• EXERCISE GOAL:
Below are entries; write every one of them out again exactly.

(Saved entries)
▬▬▬
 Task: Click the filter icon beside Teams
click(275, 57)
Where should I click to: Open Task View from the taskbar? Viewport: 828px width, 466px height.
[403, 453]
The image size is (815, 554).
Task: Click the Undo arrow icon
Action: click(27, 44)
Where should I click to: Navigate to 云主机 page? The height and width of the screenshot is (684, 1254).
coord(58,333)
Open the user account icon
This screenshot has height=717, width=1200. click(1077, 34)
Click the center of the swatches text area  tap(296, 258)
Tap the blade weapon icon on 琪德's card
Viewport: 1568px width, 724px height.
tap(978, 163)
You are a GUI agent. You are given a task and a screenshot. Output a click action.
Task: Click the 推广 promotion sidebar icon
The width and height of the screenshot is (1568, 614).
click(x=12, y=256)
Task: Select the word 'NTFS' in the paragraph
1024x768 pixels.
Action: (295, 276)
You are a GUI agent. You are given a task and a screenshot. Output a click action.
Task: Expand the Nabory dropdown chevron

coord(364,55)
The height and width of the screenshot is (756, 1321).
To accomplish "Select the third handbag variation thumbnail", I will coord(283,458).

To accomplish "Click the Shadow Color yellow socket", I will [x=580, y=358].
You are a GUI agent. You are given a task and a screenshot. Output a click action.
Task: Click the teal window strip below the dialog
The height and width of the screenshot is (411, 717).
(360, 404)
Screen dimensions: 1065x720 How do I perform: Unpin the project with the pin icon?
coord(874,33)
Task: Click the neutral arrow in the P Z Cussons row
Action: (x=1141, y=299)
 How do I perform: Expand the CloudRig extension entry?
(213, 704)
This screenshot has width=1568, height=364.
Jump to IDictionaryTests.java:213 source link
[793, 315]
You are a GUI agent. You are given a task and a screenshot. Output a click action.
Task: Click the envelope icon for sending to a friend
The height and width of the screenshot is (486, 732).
▬▬▬
• TASK ANSWER:
 Task: Click the filter icon beside Teams
click(275, 57)
Where should I click to: Open Task View from the taskbar? Viewport: 828px width, 466px height.
[403, 453]
The image size is (815, 554).
Task: Click the Undo arrow icon
Action: click(27, 44)
Where should I click to: Navigate to 云主机 page? The height and width of the screenshot is (684, 1254).
coord(58,333)
Open the user account icon
This screenshot has height=717, width=1200. click(1077, 34)
Click the center of the swatches text area  tap(296, 258)
Tap the blade weapon icon on 琪德's card
Viewport: 1568px width, 724px height.
tap(978, 163)
You are a GUI agent. You are given a task and a screenshot. Output a click action.
Task: Click the 推广 promotion sidebar icon
The width and height of the screenshot is (1568, 614).
click(x=12, y=256)
Task: Select the word 'NTFS' in the paragraph
1024x768 pixels.
Action: (295, 276)
You are a GUI agent. You are given a task and a screenshot. Output a click action.
Task: Expand the Nabory dropdown chevron

coord(364,55)
The height and width of the screenshot is (756, 1321).
To accomplish "Select the third handbag variation thumbnail", I will coord(283,458).

To accomplish "Click the Shadow Color yellow socket", I will [x=580, y=358].
You are a GUI agent. You are given a task and a screenshot. Output a click action.
Task: Click the teal window strip below the dialog
The height and width of the screenshot is (411, 717).
(360, 404)
Screen dimensions: 1065x720 How do I perform: Unpin the project with the pin icon?
coord(874,33)
Task: Click the neutral arrow in the P Z Cussons row
Action: (x=1141, y=299)
 How do I perform: Expand the CloudRig extension entry?
(213, 704)
This screenshot has width=1568, height=364.
Jump to IDictionaryTests.java:213 source link
[793, 315]
You are a GUI agent. You are given a task and a screenshot. Output a click action.
Task: Click the envelope icon for sending to a friend
The height and width of the screenshot is (486, 732).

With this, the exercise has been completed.